The earliest possible day it could be done is Monday, and even then lining up the resources might take longer. I'll see what I can do.

It may actually be faster to set up SIPp to simulate what's happening on site, which I'll pursue in parallel.

Any chance any of the attached logs can even hint at what might be going on? I'm happy to try and supply any other information I do have immediate access to.

eltoddo commented 4 years ago

I've got everything lined up so we can do this testing with appropriate traces this afternoon. I'll be doing an online meeting with the customer at 2:30 PM EDT today. I don't think it'll take more than an hour for me to perform the trace.

I made sure to test to ensure I knew how to take the appropriate traces from the FS_CLI last night. I should be good there. I'm following the guidence here: https://freeswitch.org/confluence/display/FREESWITCH/Sofia+SIP+Stack

It says:

To report a bug, you can turn on debugging with more verbose sofia global siptrace on sofia loglevel all 9 sofia tracelevel alert console loglevel debug fsctl debug_level 10

@briankwest, should I just take the trace with the first 2 commands (siptrace on, loglevel all 9)? Or would you like to see the other 3 traces enabled too? We only get one shot at working with the customer on this.
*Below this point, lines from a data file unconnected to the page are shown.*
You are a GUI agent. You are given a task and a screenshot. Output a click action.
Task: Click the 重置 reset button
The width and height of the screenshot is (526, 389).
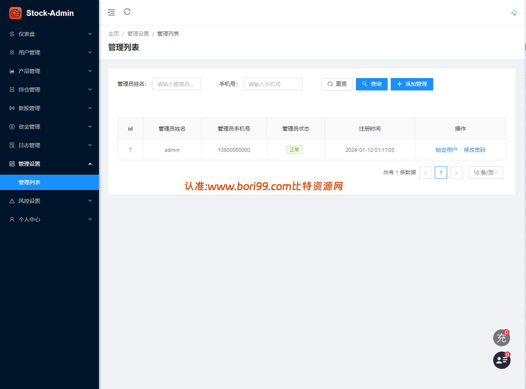pos(337,84)
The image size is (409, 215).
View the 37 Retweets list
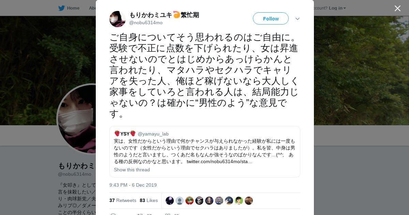(123, 200)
Also, I'll try and make sure my terminal has enough scrollback to copy everything out of the FS_CLI debug console. But is there a way to push the trace to a file instead so I don't have to worry about copying everything/losing anything to terminal scrollback?

eltoddo commented 4 years ago

I believe I have succeeded in taking the traces from the customer systems.

Please see the attached files which are traces of the inbound call failing on FreeSWITCH 1.10.3 and succeeding on FreeSWITCH 1.8.20.

After the traces were captured on the 1.10.3 system, it was powered down and the system running FreeSWITCH 1.8.10 was powered up, and the exact same test case was run to capture the second set of traces.

Files attached for the Failing case: 2020-08-12.1 FS 1.10.3 Inbound Call Failure - All Putty Output.log 2020-08-12.1 FS 1.10.3 Inbound Call Failure - Copied Terminal Output.txt 2020-08-12.1 FS 1.10.3 Inbound Call Failure - sngrep.pcap.zip

Files attached for the Success Case: 2020-08-12.3 FS 1.8.20 Inbound Call Success - All Putty Output.log 2020-08-12.3 FS 1.8.20 Inbound Call Success - Copied Terminal Output.txt 2020-08-12.3 FS 1.8.20 Inbound Call Success - sngrep.pcap.zip

Please let me know if there are any more details needed to resume this investigation. We're eagerly awaiting any feedback you can provide with respect to whether this behavior can be restored via configuration or if a design change will be needed.

mjerris commented 4 years ago

as noted on slack, i think this is due to bypass_media_after_bridge. Note the call is being put in park and then bridge async. if you could put details in here of how exactly you are bridging, and if this happens without bypass media after bridge, that would help

eltoddo commented 4 years ago

One of our technicians managed to reproduce this on one of our test systems today before I could get the SIPp script to do the same. At least we don't need to go to the customer system to take the traces we need! Unfortunately I don't have a test to share. Unless that would significantly help to create, we won't be pursuing a SIPp based test tool, but I do have a system we can offer remote access to.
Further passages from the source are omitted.